* **YOUR TASK**: Starting with the line that contains "Reload the page using refresh icon", repeat exactly every line through the last one in the records below, and leave out the pictures.

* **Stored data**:
::::::::

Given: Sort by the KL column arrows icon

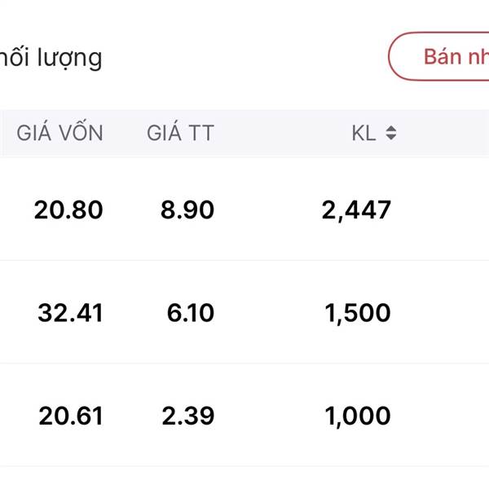Looking at the screenshot, I should (391, 134).
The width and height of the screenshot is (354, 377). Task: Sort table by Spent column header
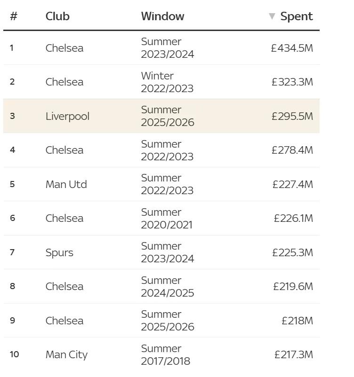[297, 16]
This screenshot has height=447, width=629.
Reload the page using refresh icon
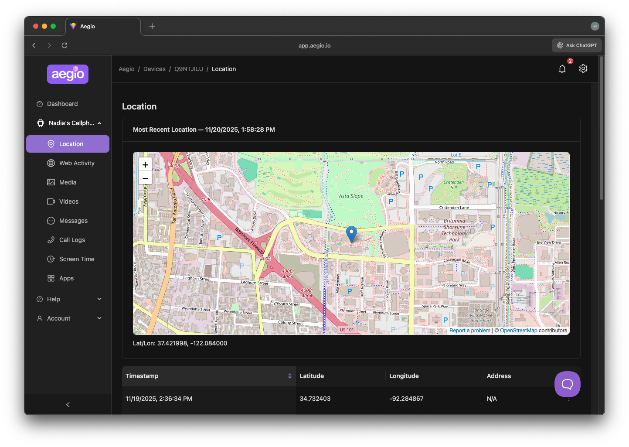[65, 45]
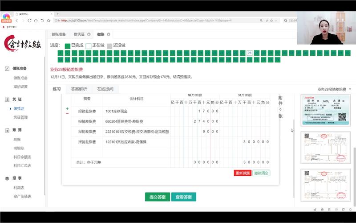This screenshot has height=223, width=356.
Task: Close the 做凭证 tab via its X icon
Action: click(x=89, y=34)
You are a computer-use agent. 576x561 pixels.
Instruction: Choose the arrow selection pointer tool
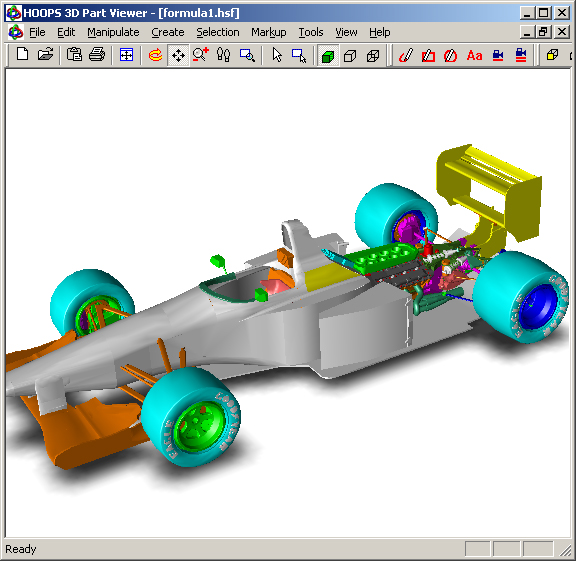point(277,55)
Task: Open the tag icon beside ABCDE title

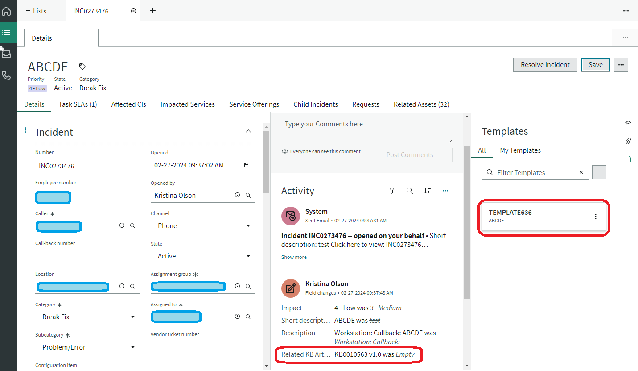Action: (82, 66)
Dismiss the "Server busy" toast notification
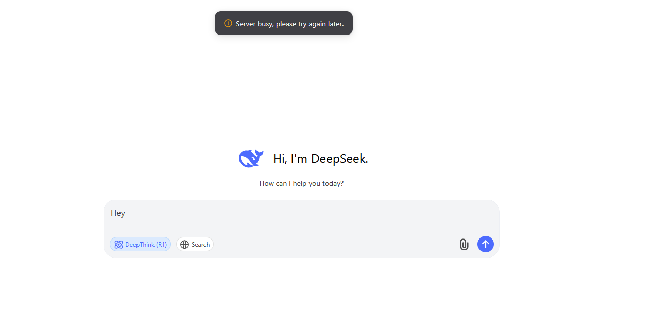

::::::::

* **WORKED SOLUTION**:
Reload the page using refresh icon
[65, 45]
This screenshot has height=223, width=356.
Task: Close the 做凭证 tab via its X icon
Action: click(x=89, y=34)
You are a computer-use agent. 576x561 pixels.
Instruction: Choose the arrow selection pointer tool
point(277,55)
Task: Open the tag icon beside ABCDE title

Action: (82, 66)
Dismiss the "Server busy" toast notification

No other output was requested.